Gotchas
This notebook lists some things that can go wrong when using mandala
, and
how to avoid and/or fix them.
# for Google Colab
try:
import google.colab
!pip install git+https://github.com/amakelov/mandala
except:
pass
Versioning tips
Avoiding overhead when versioning large global variables
If you use versioning (by passing the deps_path=...
argument to a Storage
),
mandala
will automatically track the content hashes of any global variables
accessed by your @op
s.
This is a useful way to avoid a class of bugs, but can also lead to significant
overhead if you have large global variables, because each time a with storage:
context is entered, mandala
will compute the hashes of all known global
variables to check for changes, which can be slow.
To overcome this, if you have a large global variable that you know will not
change often, you can effectively manually pre-compute its hash so that
mandala
does not need to recompute it each time. This can be done by simply
wrapping the global in a Ref
object, and then using ref.obj
when you want
to access the underlying object in a function.
import numpy as np
from mandala.imports import wrap_atom, op, Storage, track
LARGE_GLOBAL = wrap_atom(np.ones((10_000, 5000)))
@op
def test_op(x):
return x + LARGE_GLOBAL.obj
storage = Storage(deps_path='__main__', strict_tracing=False)

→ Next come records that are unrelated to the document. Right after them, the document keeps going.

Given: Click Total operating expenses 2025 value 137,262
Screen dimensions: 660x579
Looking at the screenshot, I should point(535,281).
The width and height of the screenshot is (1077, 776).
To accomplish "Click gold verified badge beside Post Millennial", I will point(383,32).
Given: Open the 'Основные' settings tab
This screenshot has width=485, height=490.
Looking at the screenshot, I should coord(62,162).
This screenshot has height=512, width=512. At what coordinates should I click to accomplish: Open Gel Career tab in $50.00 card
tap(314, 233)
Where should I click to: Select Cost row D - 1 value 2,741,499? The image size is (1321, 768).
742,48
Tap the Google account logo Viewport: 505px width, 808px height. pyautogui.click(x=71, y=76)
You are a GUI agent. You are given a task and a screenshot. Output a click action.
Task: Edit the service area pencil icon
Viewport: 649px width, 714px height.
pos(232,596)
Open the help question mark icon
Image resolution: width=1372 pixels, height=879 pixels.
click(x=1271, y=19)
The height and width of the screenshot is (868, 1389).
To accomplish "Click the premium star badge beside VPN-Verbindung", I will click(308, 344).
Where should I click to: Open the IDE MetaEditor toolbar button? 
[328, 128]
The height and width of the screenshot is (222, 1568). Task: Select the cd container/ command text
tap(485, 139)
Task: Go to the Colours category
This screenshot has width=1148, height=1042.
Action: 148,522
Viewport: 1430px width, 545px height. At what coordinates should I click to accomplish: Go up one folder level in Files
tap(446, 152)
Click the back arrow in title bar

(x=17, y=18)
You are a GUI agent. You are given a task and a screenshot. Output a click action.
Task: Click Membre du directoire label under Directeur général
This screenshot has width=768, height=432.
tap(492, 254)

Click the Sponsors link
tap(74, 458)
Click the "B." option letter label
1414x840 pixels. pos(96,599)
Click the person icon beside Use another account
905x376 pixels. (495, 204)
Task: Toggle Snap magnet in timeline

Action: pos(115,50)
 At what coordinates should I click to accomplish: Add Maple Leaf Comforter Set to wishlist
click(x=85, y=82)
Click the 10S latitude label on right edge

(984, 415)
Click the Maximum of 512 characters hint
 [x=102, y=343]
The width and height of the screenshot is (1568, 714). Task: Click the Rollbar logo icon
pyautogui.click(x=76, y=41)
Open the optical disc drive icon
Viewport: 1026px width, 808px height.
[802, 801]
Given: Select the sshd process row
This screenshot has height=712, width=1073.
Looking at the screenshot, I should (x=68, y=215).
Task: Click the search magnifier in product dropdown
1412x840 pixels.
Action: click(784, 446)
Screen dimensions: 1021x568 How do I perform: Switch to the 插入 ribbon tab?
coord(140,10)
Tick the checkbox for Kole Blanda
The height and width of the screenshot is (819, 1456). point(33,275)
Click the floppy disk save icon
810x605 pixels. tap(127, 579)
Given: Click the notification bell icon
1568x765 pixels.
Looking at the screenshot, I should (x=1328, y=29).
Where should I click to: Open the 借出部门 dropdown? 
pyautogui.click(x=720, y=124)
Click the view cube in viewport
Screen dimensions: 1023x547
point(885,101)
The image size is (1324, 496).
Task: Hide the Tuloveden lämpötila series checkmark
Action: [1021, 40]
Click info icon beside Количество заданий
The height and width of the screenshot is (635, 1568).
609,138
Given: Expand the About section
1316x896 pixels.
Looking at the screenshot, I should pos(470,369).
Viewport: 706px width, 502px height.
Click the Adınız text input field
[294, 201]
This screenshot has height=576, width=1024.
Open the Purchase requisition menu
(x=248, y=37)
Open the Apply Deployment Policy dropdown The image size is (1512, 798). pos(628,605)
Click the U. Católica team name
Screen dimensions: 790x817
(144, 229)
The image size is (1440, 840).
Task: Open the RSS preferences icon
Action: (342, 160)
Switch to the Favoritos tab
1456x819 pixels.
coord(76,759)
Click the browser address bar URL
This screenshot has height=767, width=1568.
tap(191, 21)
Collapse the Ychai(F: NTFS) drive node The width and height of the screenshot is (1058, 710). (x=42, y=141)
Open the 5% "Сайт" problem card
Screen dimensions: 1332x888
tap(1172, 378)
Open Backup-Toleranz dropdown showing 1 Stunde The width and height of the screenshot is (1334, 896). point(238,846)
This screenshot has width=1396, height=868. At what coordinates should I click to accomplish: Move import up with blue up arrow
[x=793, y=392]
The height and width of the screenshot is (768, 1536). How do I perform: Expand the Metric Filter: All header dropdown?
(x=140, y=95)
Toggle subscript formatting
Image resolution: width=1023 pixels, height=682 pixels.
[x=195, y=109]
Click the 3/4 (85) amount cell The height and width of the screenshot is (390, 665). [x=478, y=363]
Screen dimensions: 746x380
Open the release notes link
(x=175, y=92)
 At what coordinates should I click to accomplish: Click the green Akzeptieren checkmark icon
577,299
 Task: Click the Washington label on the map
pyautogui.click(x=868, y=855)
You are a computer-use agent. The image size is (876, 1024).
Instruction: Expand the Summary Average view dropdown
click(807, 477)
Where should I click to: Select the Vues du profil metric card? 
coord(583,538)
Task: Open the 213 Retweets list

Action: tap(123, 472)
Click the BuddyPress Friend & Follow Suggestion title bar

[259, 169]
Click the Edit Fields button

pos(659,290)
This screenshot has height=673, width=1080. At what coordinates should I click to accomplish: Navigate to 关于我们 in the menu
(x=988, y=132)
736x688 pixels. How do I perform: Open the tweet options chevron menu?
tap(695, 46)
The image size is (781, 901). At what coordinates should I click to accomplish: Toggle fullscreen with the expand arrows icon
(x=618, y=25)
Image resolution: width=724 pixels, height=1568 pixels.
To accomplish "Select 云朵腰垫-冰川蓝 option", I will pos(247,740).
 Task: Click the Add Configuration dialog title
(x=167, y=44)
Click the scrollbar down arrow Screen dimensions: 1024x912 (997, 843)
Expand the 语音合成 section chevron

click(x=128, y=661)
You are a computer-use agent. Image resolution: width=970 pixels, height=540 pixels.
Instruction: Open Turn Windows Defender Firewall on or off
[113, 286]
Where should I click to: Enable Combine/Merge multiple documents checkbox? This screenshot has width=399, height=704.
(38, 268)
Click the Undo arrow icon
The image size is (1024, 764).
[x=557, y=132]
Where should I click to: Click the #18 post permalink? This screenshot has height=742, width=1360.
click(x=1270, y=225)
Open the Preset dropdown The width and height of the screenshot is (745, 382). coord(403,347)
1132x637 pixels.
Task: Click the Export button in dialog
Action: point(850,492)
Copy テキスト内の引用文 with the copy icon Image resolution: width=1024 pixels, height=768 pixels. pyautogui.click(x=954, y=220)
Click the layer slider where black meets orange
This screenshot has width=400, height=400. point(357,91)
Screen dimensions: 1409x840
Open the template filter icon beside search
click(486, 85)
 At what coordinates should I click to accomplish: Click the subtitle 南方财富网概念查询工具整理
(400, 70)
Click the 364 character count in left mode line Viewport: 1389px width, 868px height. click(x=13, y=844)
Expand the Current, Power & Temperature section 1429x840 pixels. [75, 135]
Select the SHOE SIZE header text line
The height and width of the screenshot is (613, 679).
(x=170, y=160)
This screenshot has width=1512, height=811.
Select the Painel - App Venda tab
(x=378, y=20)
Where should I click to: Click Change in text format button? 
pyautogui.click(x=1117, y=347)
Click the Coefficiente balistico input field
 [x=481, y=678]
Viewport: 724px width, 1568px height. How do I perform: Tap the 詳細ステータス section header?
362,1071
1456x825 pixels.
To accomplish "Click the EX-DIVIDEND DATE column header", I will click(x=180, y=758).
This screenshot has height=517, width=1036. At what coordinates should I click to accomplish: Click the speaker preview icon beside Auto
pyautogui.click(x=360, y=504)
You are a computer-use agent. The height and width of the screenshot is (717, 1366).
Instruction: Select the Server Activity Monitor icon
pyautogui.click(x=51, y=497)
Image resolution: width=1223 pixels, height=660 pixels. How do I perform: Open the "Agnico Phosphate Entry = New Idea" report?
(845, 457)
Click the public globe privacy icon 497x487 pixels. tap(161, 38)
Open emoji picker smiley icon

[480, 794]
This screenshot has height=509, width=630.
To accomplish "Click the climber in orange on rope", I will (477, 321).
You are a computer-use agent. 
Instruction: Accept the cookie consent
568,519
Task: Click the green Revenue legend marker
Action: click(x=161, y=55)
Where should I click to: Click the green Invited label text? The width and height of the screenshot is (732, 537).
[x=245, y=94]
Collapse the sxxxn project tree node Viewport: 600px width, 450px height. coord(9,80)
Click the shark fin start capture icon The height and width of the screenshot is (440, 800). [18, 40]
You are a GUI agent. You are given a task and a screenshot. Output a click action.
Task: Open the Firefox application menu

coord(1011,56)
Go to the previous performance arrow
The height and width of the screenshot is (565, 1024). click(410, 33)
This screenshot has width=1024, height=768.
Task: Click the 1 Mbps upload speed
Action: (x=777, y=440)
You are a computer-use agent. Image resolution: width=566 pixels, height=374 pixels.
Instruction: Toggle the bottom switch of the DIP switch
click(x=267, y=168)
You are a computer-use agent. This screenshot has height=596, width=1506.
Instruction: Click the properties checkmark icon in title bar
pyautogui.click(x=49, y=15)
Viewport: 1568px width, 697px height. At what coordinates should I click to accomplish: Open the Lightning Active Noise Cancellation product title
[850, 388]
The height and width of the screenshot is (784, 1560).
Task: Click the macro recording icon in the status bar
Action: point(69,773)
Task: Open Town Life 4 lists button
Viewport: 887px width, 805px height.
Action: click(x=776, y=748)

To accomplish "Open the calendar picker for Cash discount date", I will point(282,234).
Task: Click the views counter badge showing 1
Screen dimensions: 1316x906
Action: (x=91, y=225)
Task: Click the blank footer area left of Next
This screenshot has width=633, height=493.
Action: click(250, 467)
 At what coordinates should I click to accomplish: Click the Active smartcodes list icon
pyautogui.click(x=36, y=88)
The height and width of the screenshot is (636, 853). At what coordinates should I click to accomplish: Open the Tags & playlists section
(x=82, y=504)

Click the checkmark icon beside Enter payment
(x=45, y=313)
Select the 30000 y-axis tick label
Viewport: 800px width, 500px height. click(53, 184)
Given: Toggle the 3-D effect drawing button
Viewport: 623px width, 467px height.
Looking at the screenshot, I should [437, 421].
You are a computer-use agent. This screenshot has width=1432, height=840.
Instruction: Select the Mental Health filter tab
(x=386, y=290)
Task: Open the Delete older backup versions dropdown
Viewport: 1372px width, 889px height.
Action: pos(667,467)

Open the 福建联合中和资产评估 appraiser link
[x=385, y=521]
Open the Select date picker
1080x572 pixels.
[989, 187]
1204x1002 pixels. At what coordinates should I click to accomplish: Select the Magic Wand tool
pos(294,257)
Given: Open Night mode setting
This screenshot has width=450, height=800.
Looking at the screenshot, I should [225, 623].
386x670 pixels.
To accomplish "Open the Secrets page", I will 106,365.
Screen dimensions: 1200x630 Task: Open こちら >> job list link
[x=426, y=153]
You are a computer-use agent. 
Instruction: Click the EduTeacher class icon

You can check that now (unlike the case when you don't wrap the global), retracing the memoized code takes very little time because the hash of the large global variable is not recomputed:
You can also see the object reflected in the version of test_op
:
╭─────────────────────────────────────────────────────────────────────────────────────────────────────────────────╮ │ ### Dependencies for version of function test_op from module __main__ │ │ ### content_version_id=0b20075a89aec9dc391db79ff1d0aef6 │ │ ### semantic_version_id=4360b08a7c57f017bbebbdec2fbd92b3 │ │ │ │ ################################################################################ │ │ ### IN MODULE "__main__" │ │ ################################################################################ │ │ LARGE_GLOBAL = AtomRef(array([[1., 1., 1., ..., 1., 1., 1.], [1., 1., 1., ..., 1., 1., [...] │ │ │ │ @op │ │ def test_op(x): │ │ return x + LARGE_GLOBAL.obj │ │ │ ╰─────────────────────────────────────────────────────────────────────────────────────────────────────────────────╯
Caveats of hashing
If x == y
, this doesn't guarantee that x
and y
will have the same content hash
from mandala.utils import get_content_hash
print(f'Is 1 == True? {1 == True}')
print(f'Is the hash of 1 == the hash of True? {get_content_hash(1) == get_content_hash(True)}')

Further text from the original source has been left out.